Word Prediction Capstone Project

Jeff B
31 May 2020

Introduction

This application was built for the final Capstone project of the Johns Hopkins University Data Science: Statistics and Machine Learning Specialization on Coursera. This presentation provides a brief overview of the application, which is accessible here. It is structured as follows:

  1. The problem
  2. The data, including loading, tidying, and exploratory analysis
  3. The solution, namely the logic of the algorithm that converts the data to an output
  4. The app, including features beyond the algorithm

The Problem

  • We've been tasked by SwiftyKey, a virtual keyboard app developer, to make a tool to predict the next word in a string of text
  • For example, if the given the input “United States of”, the app can be expected to return “America”
  • In addition to predictive accuracy, the tool needs to balance size and speed, because users don't have infinite space or time to predict a word when typing
  • To get started, three large sets of unprocessed text data have been provided from Twitter, news stories, and blogs

Summary of Data Sets for Corpus

File Twitter News Blogs
Total Lines (#) 2360148 1010242 899288
Total Words (#) 30093413 34762395 37546239
Longest Line 140 11384 40833
Avg. Line Length 68.68043 201.16284 229.98668
Unique Words (#) 1554362 1066687 1352044

The Data

  • 80,000 lines of each full set randomly sampled to balance speed and accuracy
  • Sampled data combined into single corpus, cleaned of profanity, punctuation, numbers, symbols, and URLs
  • Quanteda package used to turn corpus into 5 document feature matrix (DFM) objects for unigrams (1-word strings) up through five-grams (5-word strings)
  • Each DFM trimmed to remove extremely rare observations (appearing < 2 or 3 times total)
  • Quanteda used to turn DFMs into data.tables of frequency tables – final objects for model, much smaller and faster

Example 1: Creating a DFM from the corpus

dfm_trigram <- tokensClean %>% tokens_ngrams(n = 1) %>% dfm(tolower = TRUE) %>% dfm_trim(min_termfreq = 3)

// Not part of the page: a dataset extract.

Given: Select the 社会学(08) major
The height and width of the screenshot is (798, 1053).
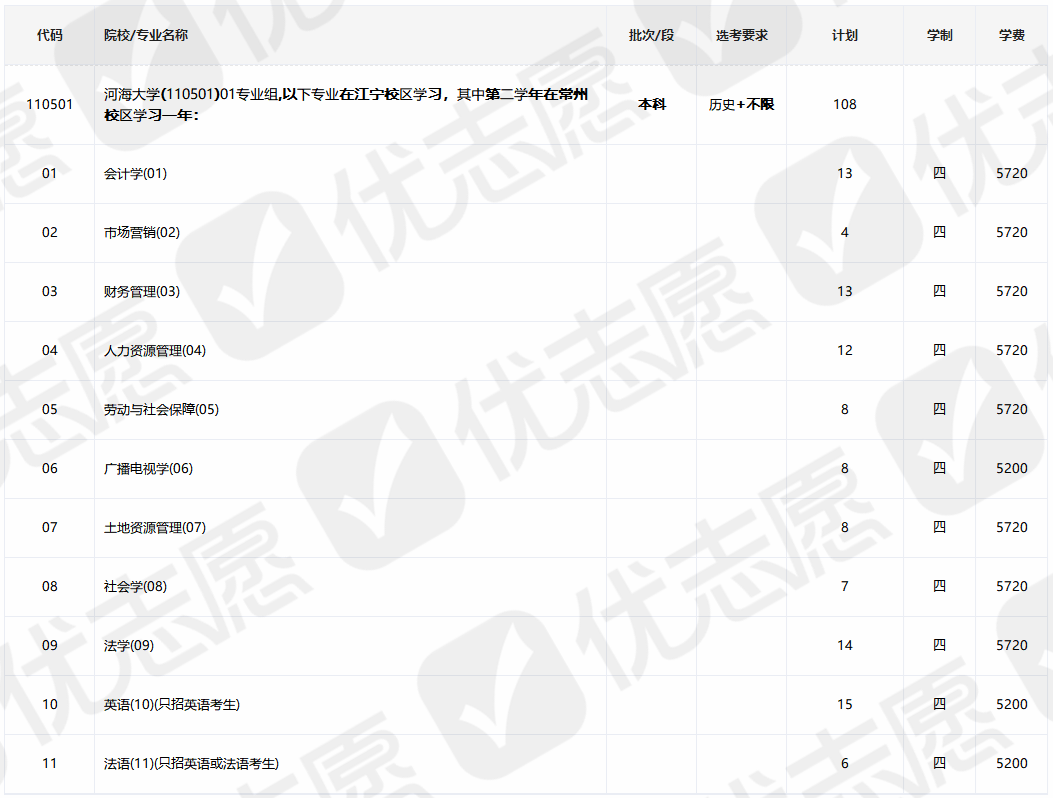Looking at the screenshot, I should [x=135, y=586].
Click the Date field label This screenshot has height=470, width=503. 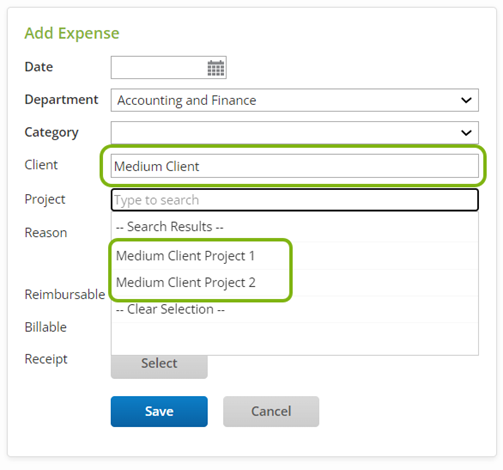click(39, 67)
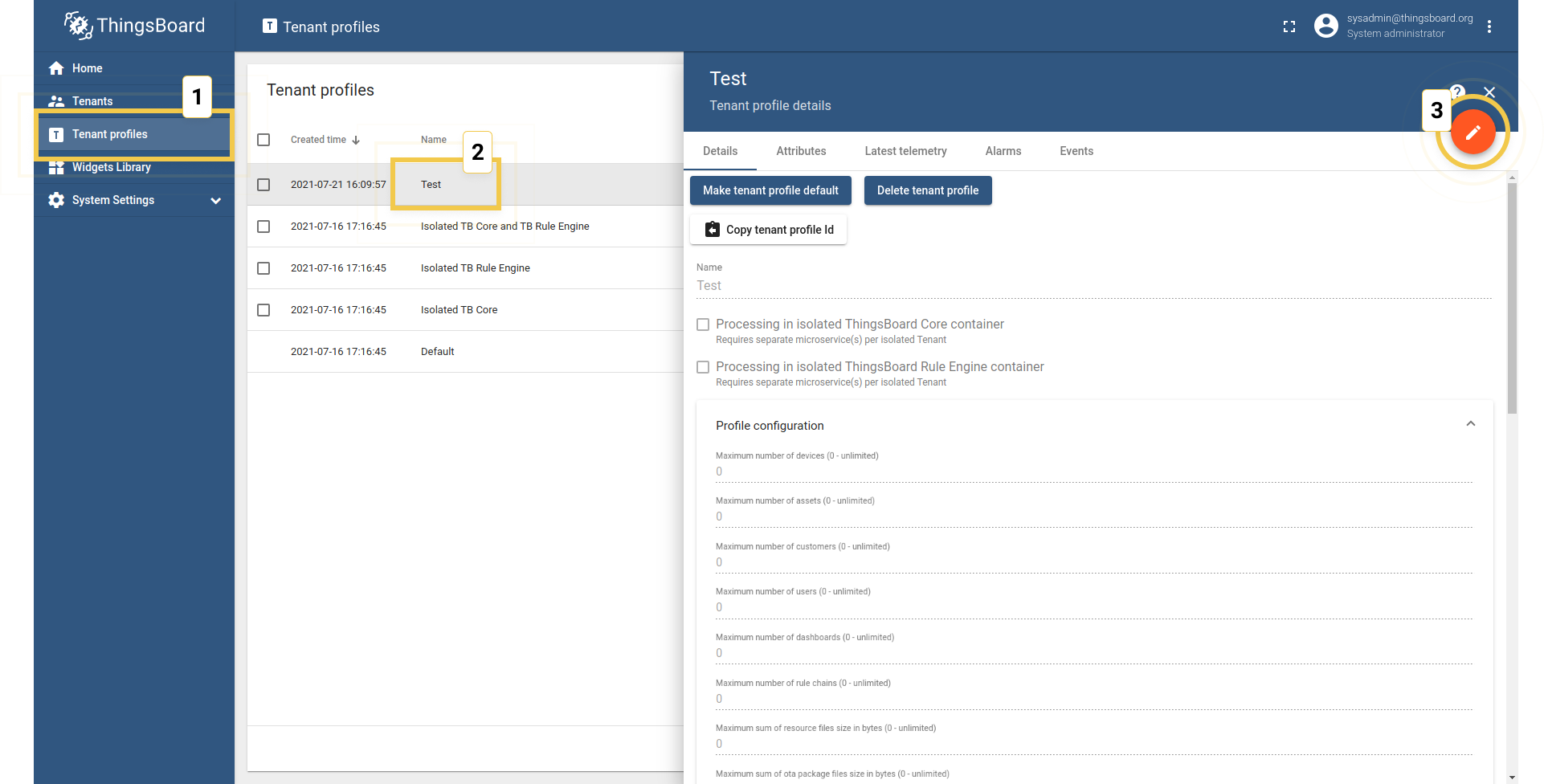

Example 2: Creating a data.table object of a frequency table

gramfreq_tri <- data.table(textstat_frequency(dfm_trigram))[,1:2]


Example of frequency table:

X feature frequency
1 one_of_the 2564
2 a_lot_of 2281
3 to_be_a 1245

The Solution

  • Data.table frequency tables enable relatively simple solution
  • Input string converted into regex-formatted string
  • Model then searches for occurences of regex in the frequency table that is one word longer than the string
  • Simple probabilities for the results: frequency over total observations, discounted by 25%
  • Additional discount of 25% for each backoff
  • If no results, first word of string is removed, and search is run on the next table (“back off” model)
  • After running through all frequency tables and/or all grams of the ngram, model returns table of the overall 4 most frequent words, plus 1 randomly chosen word

Example: Search for “a case of”

First it converts it into a regex, ngram-formatted term

convertInput("a case of")
[1] "^a_case_of_"


If it doesn't find a match, it “backs off” the term and searches again

backoff_ngram("a case of") %>% convertInput
[1] "^case_of_"


It returns the results in a simple table with discounted probabilities

predGram("a case of")
# A tibble: 5 x 2
  nextword probability
  <chr>          <dbl>
1 the            0.214
2 a              0.107
3 beer           0.107
4 what           0.107
5 mistaken       0.107

The App

  • Interface is simple and self-explanatory – user types in string, app returns table of results
  • Option to include or exclude stopwords
  • First click of each session is somewhat slow due to entire app loading – subsequent clicks quite fast and accurate
  • Overall accuracy of model is so-so – even including full dataset could not make all test predictions accurately

App in action